Ginger soy skewers with egg noodle salad
12 bamboo skewers
500g chicken breast fillets, cut in thin strips
1 tablespoon reduced-salt soy sauce
1/2 teaspoon sesame oil
1/4 teaspoon five-spice powder
pinch of ground white pepper
1 tablespoon finely grated fresh ginger
3 teaspoons honey
200g dried egg noodles
2 Lebanese cucumbers or
1/2 telegraph cucumber halved lengthways, seeds removed, thinly sliced diagonally
2 medium carrots, peeled in long ribbons
250g tomatoes, sliced, or cherry tomatoes, halved
1/2 cup mint leaves
1/2 cup coriander leaves
1/4 cup lime juice
1 tablespoon rice bran oil
1 tablespoon crushed unsalted peanuts
lime wedges, to serve
Total fat 9g
Saturated fat 2g
Dietary fibre 5g
1 Soak bamboo skewers in a shallow dish of cold water for 30 minutes then drain.

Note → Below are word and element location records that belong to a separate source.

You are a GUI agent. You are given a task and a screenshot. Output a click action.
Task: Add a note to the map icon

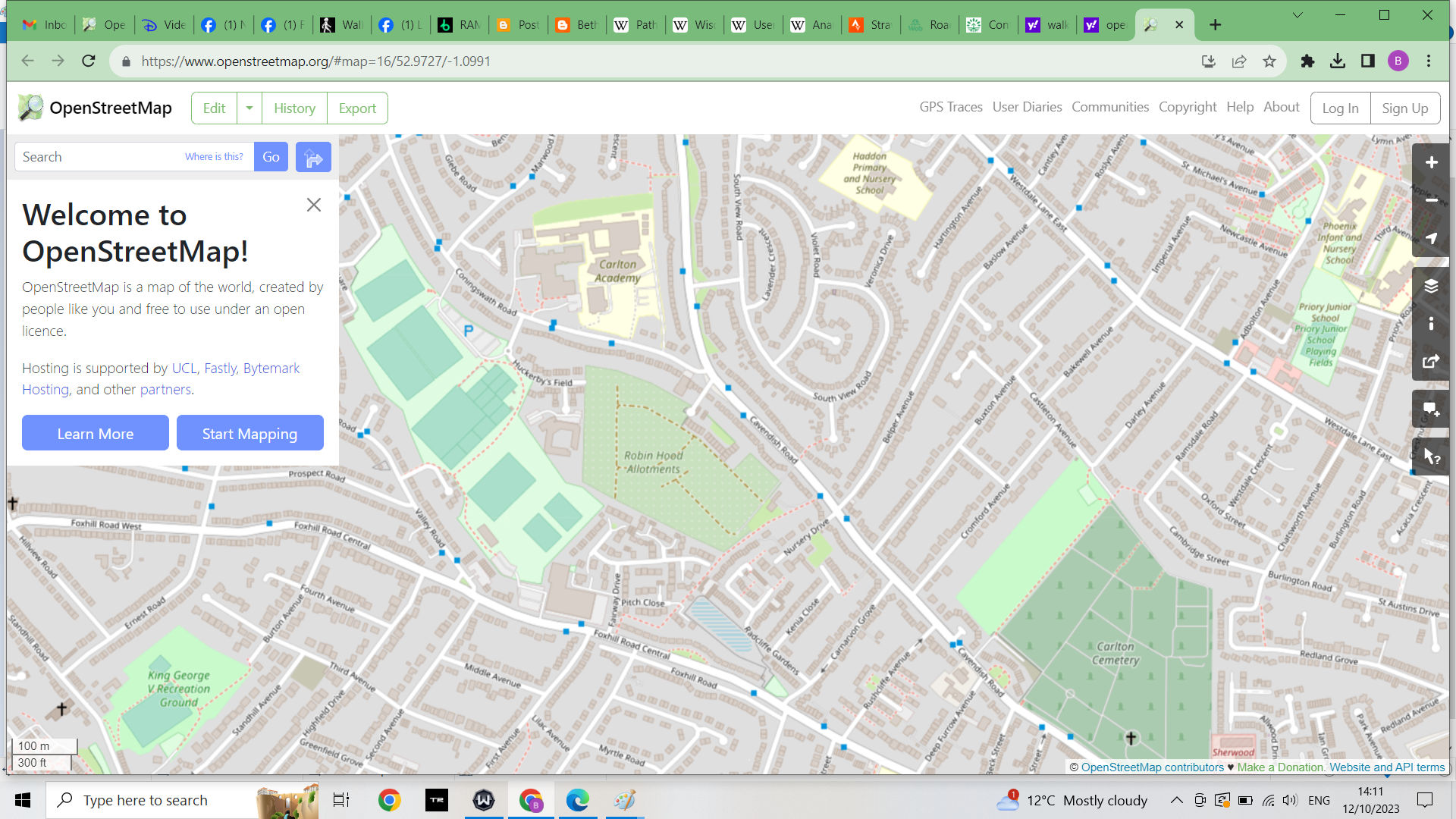click(1431, 410)
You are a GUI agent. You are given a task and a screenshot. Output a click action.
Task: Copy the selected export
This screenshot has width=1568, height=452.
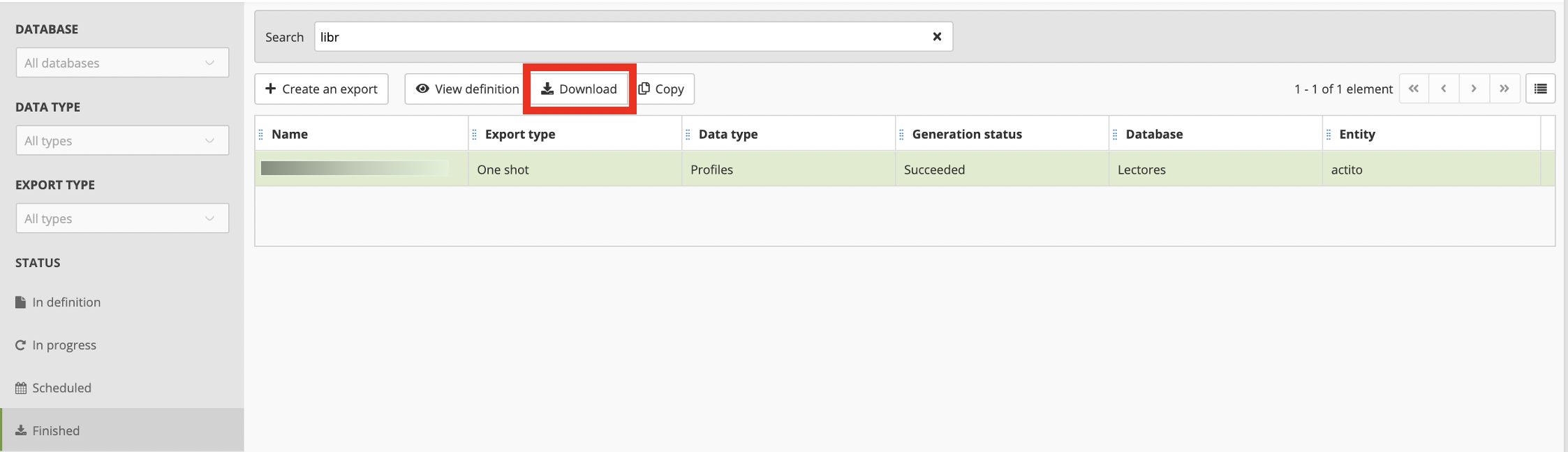click(x=661, y=89)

2 Meanwhile, combine chicken, soy sauce, sesame oil, five-spice, pepper, ginger and honey in a large bowl. Cover bowl and refrigerate for 10 minutes.
3 Cook noodles in a medium saucepan of boiling water according to packet directions. Drain and refresh under cold running water, then drain again and transfer to a large salad bowl. Add cucumbers, carrots, tomatoes, mint, coriander, lime juice and rice bran oil to bowl. Toss to combine.
4 Thread chicken onto skewers. Heat a grill pan or barbecue hotplate on high. Cook skewers for 1-2 minutes each side or until cooked through.
5 Scatter skewers with crushed peanuts and serve with lime wedges and salad.
- Make it low FODMAP: Replace honey with maple syrup. Check your five spice powder does not include garlic powder. Choose gluten free noodles.
- Make it gluten free: Check soy sauce, five-spice powder and noodles are gluten free.
You can freeze uncooked skewers (or marinated chicken) for up to one month.